Long-term memory is controlled by protein synthesis in suppressor cells.
Canadian researchers have found that during memory formation, at least two special processes occur in two networks of the brain, the excitatory network and the inhibitory network. Excitatory neurons are involved in creating the imprint of memories in the brain, and inhibitory neurons block noise and enable long-term learning.
Each nervous system can influence the control of long-term memory. This study answered the long-standing question of which neural subtype is involved in memory formation, giving scientists new direction in identifying new targets in the treatment of neurological disorders such as Alzheimer’s disease. and autism.
Short-term memory (only lasts a few hours) how does it turn into long-term memory (can last for several years)? For decades, researchers have known that this process, called memory formation, requires the synthesis of new proteins in brain cells. But until now, no one knew which neuron subtype was involved in this process.
To determine which neural networks play a critical role in memory formation, the researchers used genetically engineered mice to manipulate the eIF2α molecular pathway in specific types of neurons. This pathway has been shown to play a key role in controlling long-term memory formation and coordinating protein synthesis in nerve cells.

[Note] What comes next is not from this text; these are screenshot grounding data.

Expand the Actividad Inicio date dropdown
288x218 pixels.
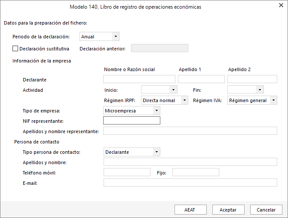[159, 90]

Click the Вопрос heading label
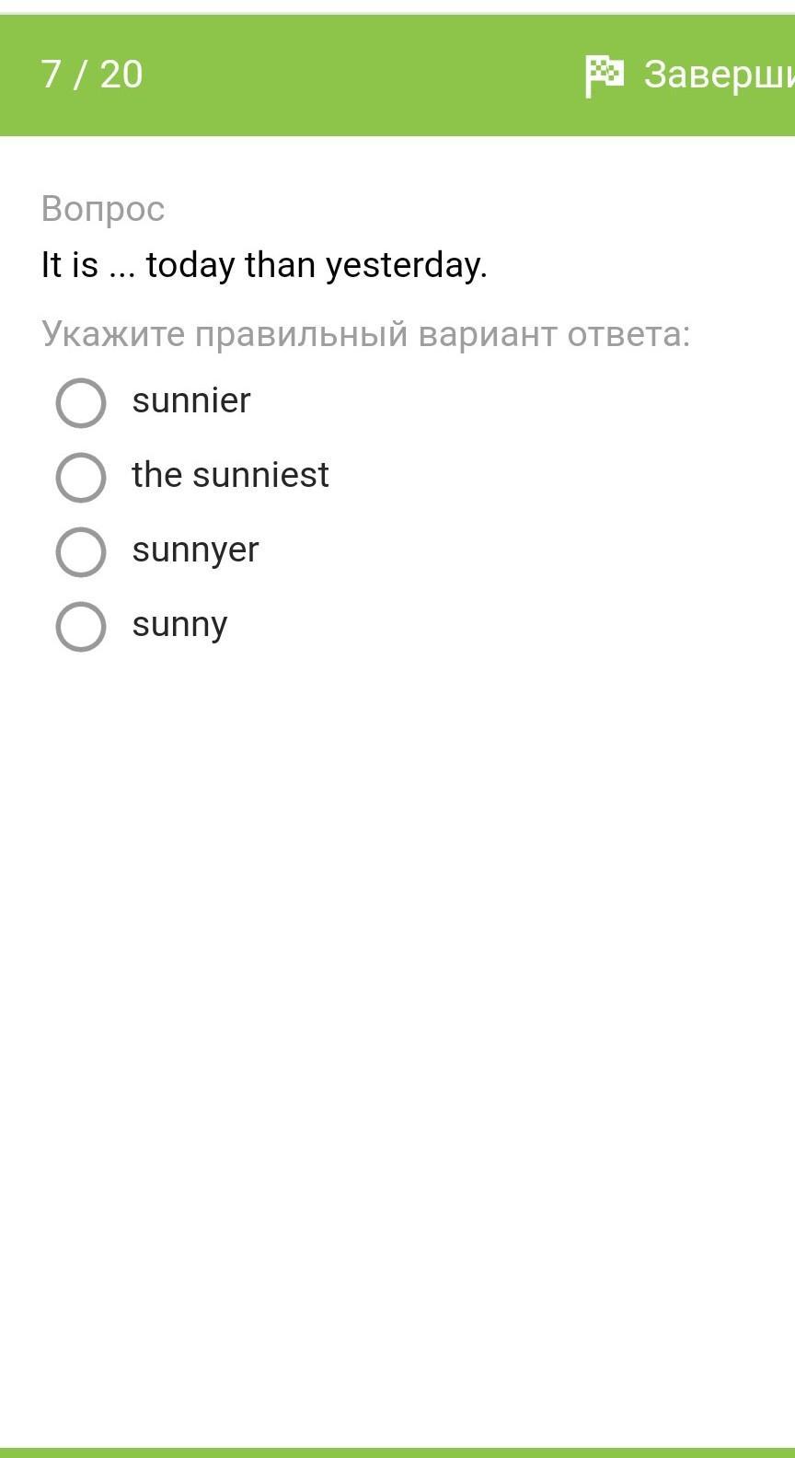pos(103,209)

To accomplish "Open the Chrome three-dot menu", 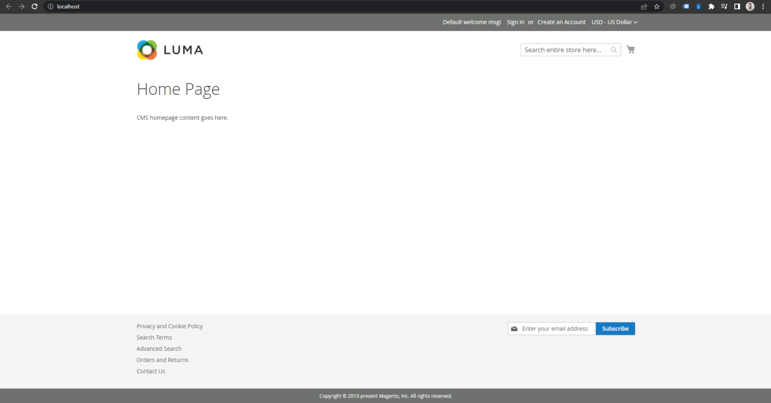I will [763, 6].
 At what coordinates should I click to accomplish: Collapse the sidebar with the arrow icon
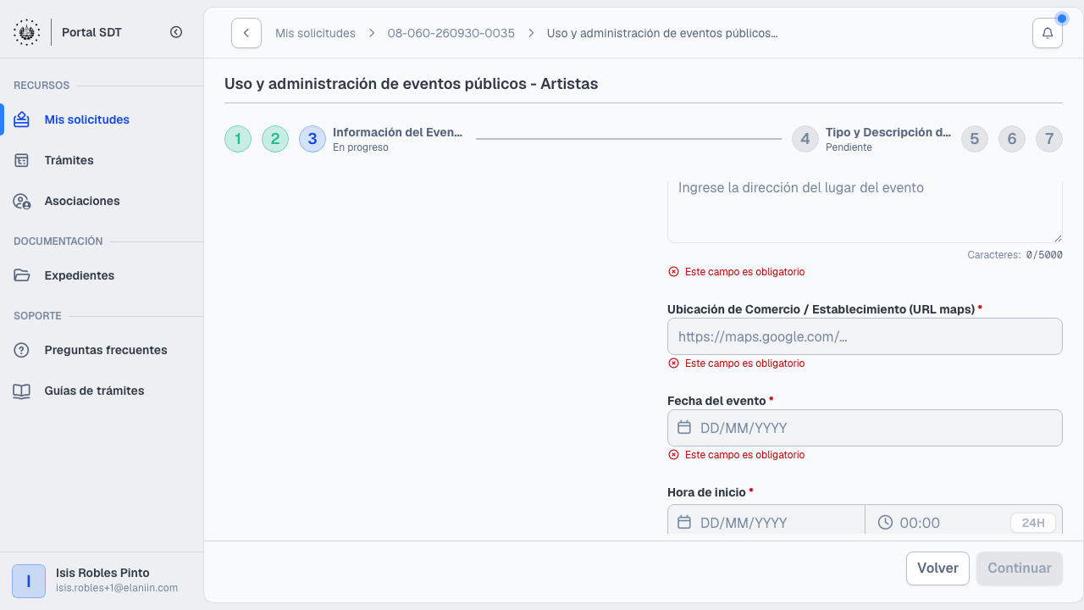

In addition, previous studies have also identified eIF2α as a backbone in neurodevelopmental and neurodegenerative diseases.
Both the excitatory system and the inhibitory system play a role in the formation of long-term memory
Professor Kobi Rosenblum, who took part in the study, said his team found that stimulating protein synthesis via eIF2α in excitatory neurons in the hippocampus was sufficient to enhance memory protein formation and alter synapses, which are the points of communication. between neurons.
Interestingly, however, we also found that stimulation of protein synthesis via eIF2α in a specific class of inhibitory neurons, i.e. somatostatin-mediated neurons, was also sufficient to enhance long memory. term by perfecting neural plasticity, ”said Dr. Jean-Claude. Lacaille, co-author of the study.
Until now, eIF2α was thought to be the metabolic pathway that induces memory through excitatory neurons, but thanks to this study, scientists have now identified new factors, inhibitory neurons, which play an equally important role in long-term memory formation.
These discoveries have made it possible to identify protein synthesis in inhibitory neurons and in particular cells of somatostatin, which is a new target in the search for therapeutic interventions for neurological disorders such as Alzheimer’s disease and autism. Scientists hope that the results of this study will help find preventive measures as well as cures for people with disorders related to memory loss.